As well as that no horse from Trinidad And Tobago had ever won the race. The race began with the field chasing right behind the front runner Guaybanex. In the final turn, he tried to make a move to catch Guaybanex but he didn't have it in him Guaybanex was simply too strong and would repel him and 2 other horses who would also make there move leading to a 3-way photo finish for second place. Royal Colours would get the short end of the stick finishing fourth only a length behind Guaybanex and a nose behind second and third. At age 4 he would run a total of 7 times managing 2 victories with 3 second-place finishes as well. Which included the introduction of the graded stakes system that same year. Royal Colours would get his first official grade 1 race when he took the President's Easter Trophy by a length. As well as having second places in major races such as the Cockspur 'Five Star' Gold Cup.
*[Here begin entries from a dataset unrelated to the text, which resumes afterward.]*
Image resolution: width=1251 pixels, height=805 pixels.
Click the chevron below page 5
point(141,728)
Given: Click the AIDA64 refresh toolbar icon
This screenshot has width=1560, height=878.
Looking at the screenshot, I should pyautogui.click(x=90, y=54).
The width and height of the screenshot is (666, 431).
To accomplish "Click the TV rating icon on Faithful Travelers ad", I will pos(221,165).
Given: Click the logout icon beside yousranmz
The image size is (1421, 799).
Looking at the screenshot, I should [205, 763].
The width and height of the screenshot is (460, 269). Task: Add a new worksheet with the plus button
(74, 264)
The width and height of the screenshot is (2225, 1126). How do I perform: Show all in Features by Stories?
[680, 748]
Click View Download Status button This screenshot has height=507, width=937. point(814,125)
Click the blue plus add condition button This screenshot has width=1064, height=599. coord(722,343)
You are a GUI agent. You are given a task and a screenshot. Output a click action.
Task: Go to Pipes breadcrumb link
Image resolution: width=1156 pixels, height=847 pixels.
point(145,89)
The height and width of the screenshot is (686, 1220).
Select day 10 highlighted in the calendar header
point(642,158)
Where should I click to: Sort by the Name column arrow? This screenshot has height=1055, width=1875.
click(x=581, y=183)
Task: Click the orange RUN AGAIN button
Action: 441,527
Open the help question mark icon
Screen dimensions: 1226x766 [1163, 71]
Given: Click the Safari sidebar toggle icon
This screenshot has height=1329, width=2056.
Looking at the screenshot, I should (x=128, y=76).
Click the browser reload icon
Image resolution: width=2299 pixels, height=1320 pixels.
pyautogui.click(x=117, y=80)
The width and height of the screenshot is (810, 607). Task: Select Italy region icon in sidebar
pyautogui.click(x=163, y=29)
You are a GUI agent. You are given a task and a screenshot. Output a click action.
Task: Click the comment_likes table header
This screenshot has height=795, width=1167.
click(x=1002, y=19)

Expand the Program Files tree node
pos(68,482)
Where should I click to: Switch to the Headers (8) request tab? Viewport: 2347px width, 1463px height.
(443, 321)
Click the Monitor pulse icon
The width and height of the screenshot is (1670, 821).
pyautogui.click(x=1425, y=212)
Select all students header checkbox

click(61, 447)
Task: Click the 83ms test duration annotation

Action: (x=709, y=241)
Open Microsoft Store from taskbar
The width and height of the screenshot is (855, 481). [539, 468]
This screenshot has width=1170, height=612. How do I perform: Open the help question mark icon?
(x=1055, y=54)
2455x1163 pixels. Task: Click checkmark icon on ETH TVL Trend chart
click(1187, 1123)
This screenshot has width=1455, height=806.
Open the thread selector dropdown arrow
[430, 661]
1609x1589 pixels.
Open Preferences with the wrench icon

His last major stakes victory would come in the International Trust Caribbean Stakes defeating champions from Barbados such as Martinique. As well as Dominican Republics Champion 3-year-old Senorita Cuquina.

== Death ==
His 4-year-old season was cut short due to a fatal case of laminitis which would eventually take his life in October 1983. Despite this Royal Colours is still considered one of the greatest horses to ever run in Trinidad And Tobago and was able to mass up $384,117 Trinidad dollars as well as US$15,300 and 12000 Barbados dollars. In his honor Santa Rosa Park the racetrack where he took the Triple Crown has since given him his own race the Royal Colours Classic. It's a grade 3 race currently held in early February for 3-year-olds at a distance of 1350 meters. As well as immortalising him amongst the greatest in Trinidad and Tobago by inducting him into the Trinidad and Tobago Racing Hall Of Fame.